Non-Subscriber Extract
Fourth column - Italy keeps a rein on smallest mafia group
By Michele Brunelli
17 June 2009

Italian police arrest an alleged member of the Sacred Corona Unita during a raid in Bari in 2006. Bari province is currently experiencing a period of relative stability. The Strisciuglio family has defeated the Laraspata clan for control of the area, meaning that inter-group violence has fallen. (Press Association)
While Italy's three main mafia groups, the Costa Nostra (Sicily), the Camorra (Campania) and the 'Ndrangheta (Calabria), are frequently the focus of media and police attention, the United Sacred Crown (Sacra Corona Unita: SCU) remains a relatively unknown organisation. However, given its role as the major group operating in the Puglia region of southern Italy, it ranks as Italy's fourth mafia organisation.
Where the SCU differs from the other mafia groups is its relative youth, having first emerged in 1981. This allowed it to adopt structures and tactics from the more well-established mafia groups. For example, the SCU learnt its low-level smuggling tactics from the Camorra, drug trafficking strategies and connections from the Cosa Nostra and human smuggling and kidnapping techniques from the 'Ndrangheta.

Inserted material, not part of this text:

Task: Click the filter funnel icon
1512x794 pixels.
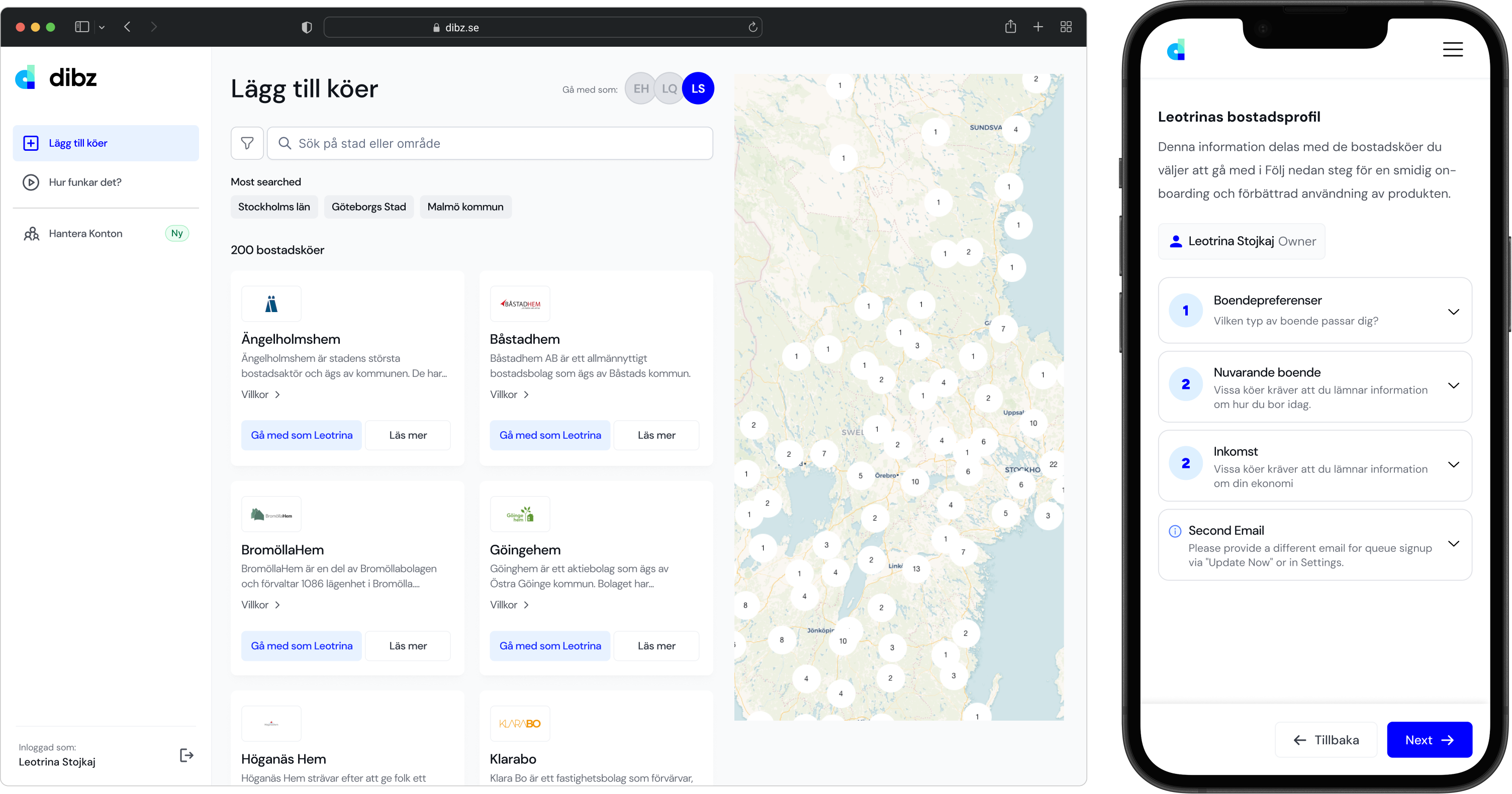Action: [247, 143]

Yet while this sharing of different techniques might be expected to make the SCU one of the most professional and successful Italian mafia groups, its history has been characterised by internal splits and rivalries, making it vulnerable to police targeting. As a result, it has lost much of its original dominance and there are now a multitude of clans and associations in this region, acting or opposing each other in order to control the lucrative criminal activities.